Dans le domaine du jeu-vidéo, le principe du reboot, c’est de reprendre une série dès le départ, ce qui permet de repenser ses fondamentaux : la série est en général confiée à un nouveau studio, se dote d’une nouvelle esthétique et parfois de nouvelles mécaniques de jeu. Si ce genre d’opération relève souvent d’une volonté d’élargir le public au détriment de la complexité d’un système de jeu et de la richesse d’un univers, c’est aussi l’occasion de redonner du souffle à une licence embourbée dans un maniérisme opaque pour les néophytes. Ce qui, du nouveau Tomb Raider à l’annonce de Thief, se révèle une vraie mode, montre parfois le manque d’identité de certaines licences pop-corn et la difficulté rencontrés par les gros éditeurs pour nous offrir de nouvelles figures charismatiques.


Devil May Cry, série culte de Capcom qui dispose déjà de quatre épisodes, suit donc cette tendance pour son cinquième volet, baptisé sobrement DmC : DEVIL MAY CRY pour marquer le coup. C’est surtout l’occasion de confier la licence à Ninja Theory, studio anglais, orientation européenne pour le moins étonnante de l’éditeur japonais, qu’on observait déjà pour le très attendu Remember Me, développé par les français de DONTNOD Entertainment. Avec un tel choix, DmC s’éloigne de l’esthétique gothico-baroque nippone qui l’avait jusque là marquée pour trouver une identité visuelle plus européenne : l’aventure prend place dans une espèce de synthèse des paysages urbains européens, ajoutée d’une pincée de New York, permettant au mythique héros de la série : Dante, de faire la fête à des hordes de démons dans une variétés de décors sympathiques.

En cela, DmC est le parfait teen movie, un merveilleux teen movie. Dante, devenu dans cet épisode un jeune éphèbe à la coupe branchouille, se réveille dans sa caravane après une nuit agitée pour se retrouver pourchassé par une horde de démons. Le principe est assez simple : découper les centaines d’ennemis qui se ruent constamment sur nous pour aller renverser le seigneur des démons. L’action se traduit par une pléthore d’armes entre lesquelles on alterne en permanence, de la faux au fusil à pompe : se tailler littéralement un chemin à travers les malins procure une jouissance formidable, les sept niveaux de difficultés (de « Human » à « Hell and Hell ») permettant à tout le monde de s’y retrouver.
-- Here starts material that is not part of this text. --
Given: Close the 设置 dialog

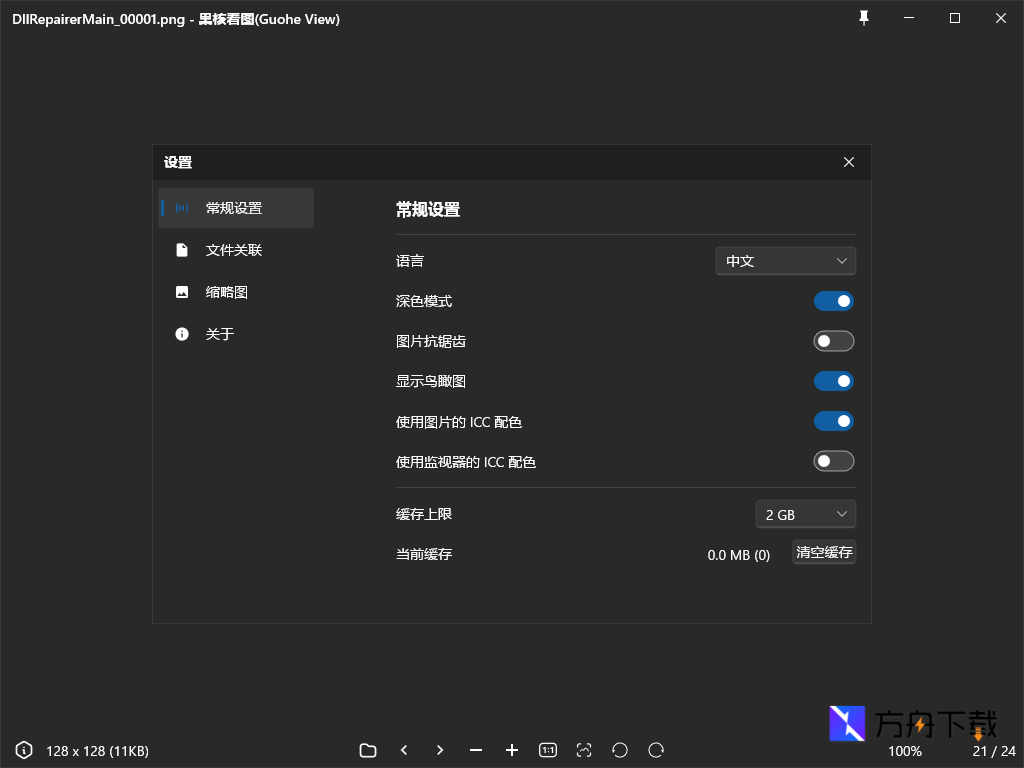Looking at the screenshot, I should coord(848,161).
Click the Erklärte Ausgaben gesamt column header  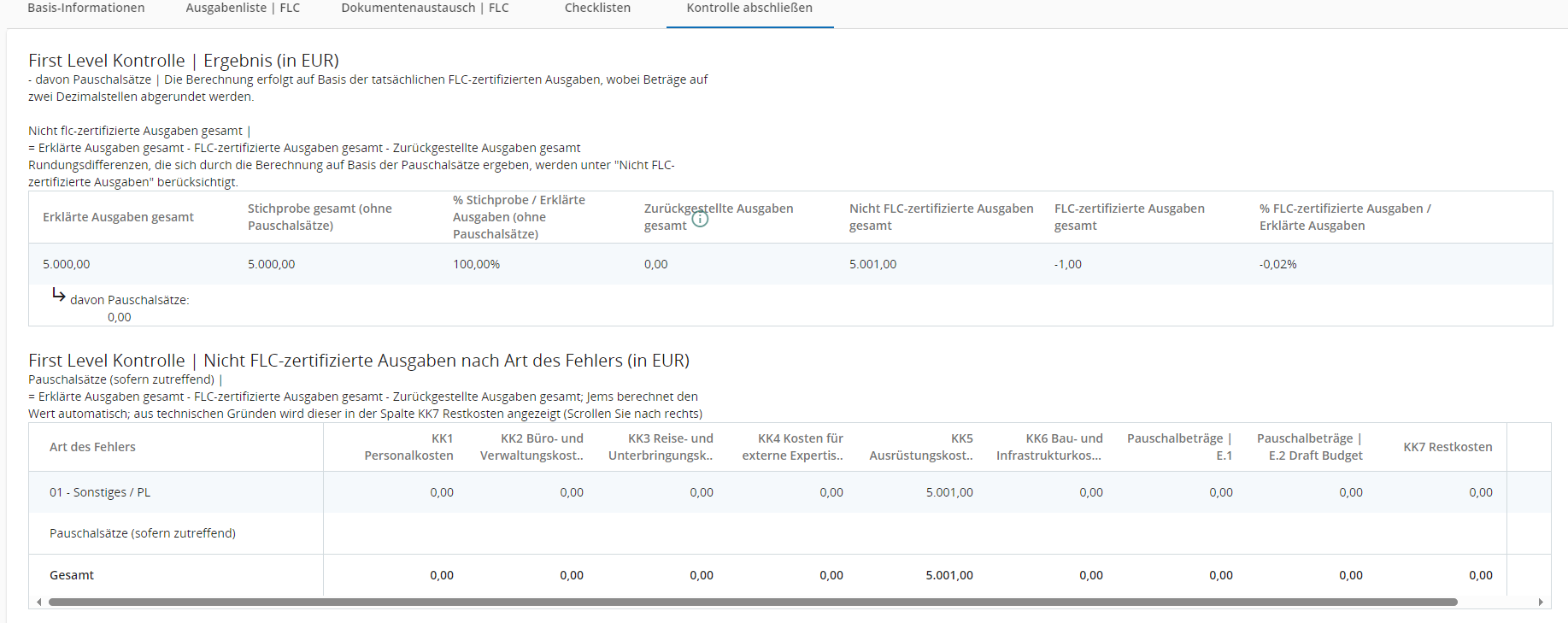coord(118,217)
Les combats prennent place dans les limbes, plan parallèle doté en quelque sorte d’une conscience, qui en plus de muter en permanence – transformant les décors en magnifiques paysages chaotiques, décidés à nous broyer à tout pris – passe son temps à nous insulter. Et c’est là l’une des forces de DmC : son incroyable vulgarité. La moitié des répliques sont des punchlines qui sentent bon la série B grasse et testostéronée : joie de courir dans un paysage en voyant soudain apparaître « FUCK YOU DANTE » et autres « DIE DIE DIE WE HATE YOU » sur les murs. On a ainsi l’impression d’être le virus dans le ventre de la bête, résolus à la détruire de l’intérieur : les boss font 20 fois notre taille, nous insultent en nous gueulant dessus, et Dante de cracher sur leur cadavre une fois vaincus.
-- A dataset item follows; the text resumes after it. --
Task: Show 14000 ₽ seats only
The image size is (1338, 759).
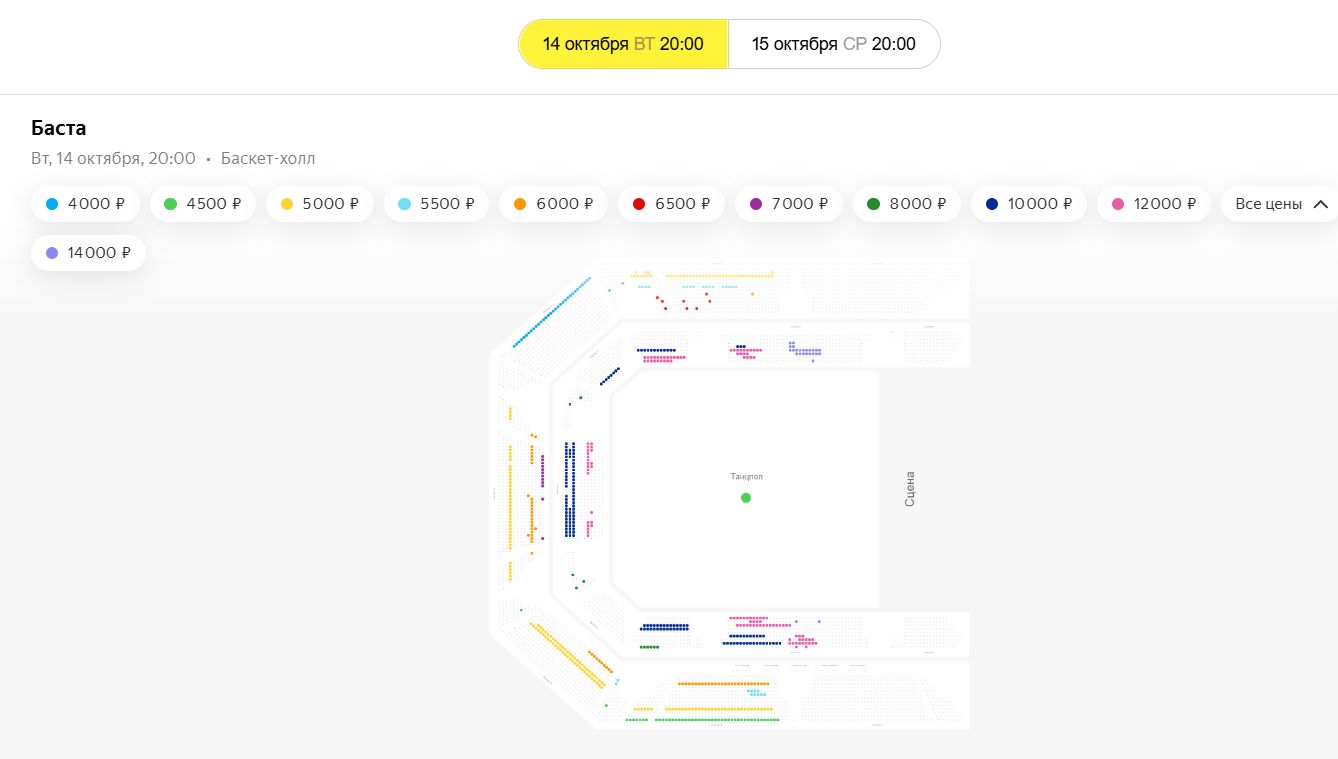Action: coord(88,253)
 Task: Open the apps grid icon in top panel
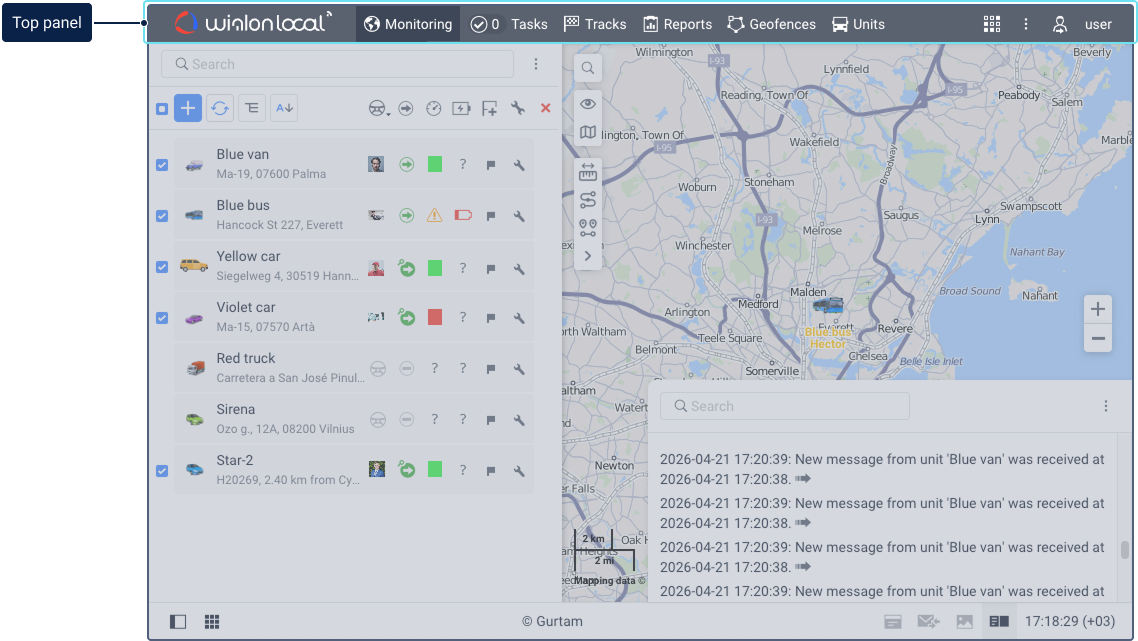(992, 24)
De cette débauche de violence reste encore un éloge de la révolte : titre subversif, punk en somme, hymne à la liberté, DmC nous réveille avec une grande claque dans la gueule. En prônant la rébellion contre la révolution, DmC, résolument libertaire, prend l’individualisme à contre-pied, nous donnant une furieuse envie de sortir de sa case et d’insulter la terre entière avec ce que la colère peut avoir de salutaire.